A faithful repeat of all the records, with no image kept, is the required answer.

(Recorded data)
+ + +
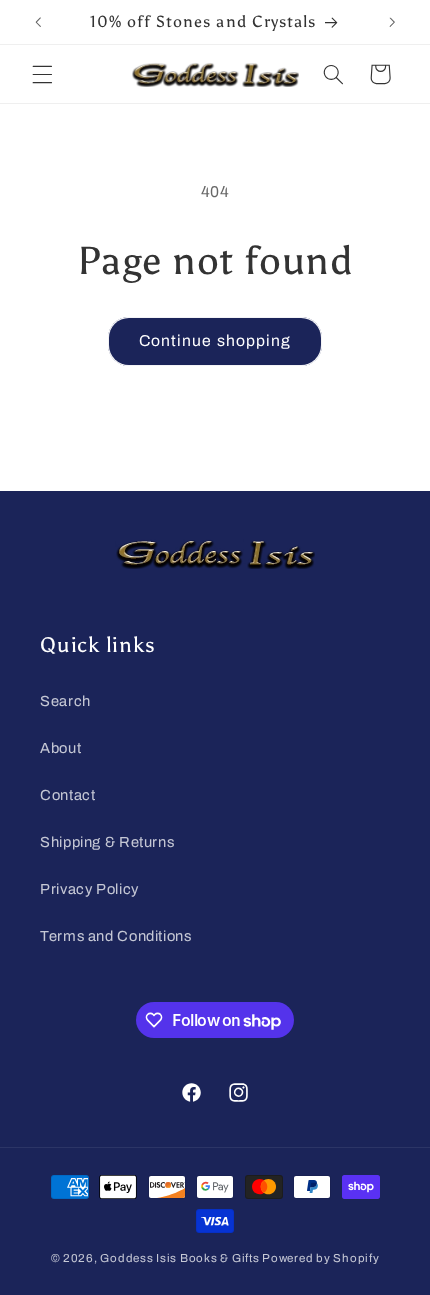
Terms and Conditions (116, 936)
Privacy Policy (89, 889)
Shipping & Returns (107, 842)
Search (65, 701)
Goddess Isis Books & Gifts (179, 1258)
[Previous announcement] (38, 22)
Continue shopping (215, 340)
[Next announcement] (392, 22)
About (60, 748)
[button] (42, 74)
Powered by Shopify (320, 1258)
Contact (67, 795)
+ + +
» Result of this exercise:
Terms and Conditions (116, 936)
Privacy Policy (89, 889)
Shipping & Returns (107, 842)
Search (65, 701)
Goddess Isis Books & Gifts (179, 1258)
[Previous announcement] (38, 22)
Continue shopping (215, 340)
[Next announcement] (392, 22)
About (60, 748)
[button] (42, 74)
Powered by Shopify (320, 1258)
Contact (67, 795)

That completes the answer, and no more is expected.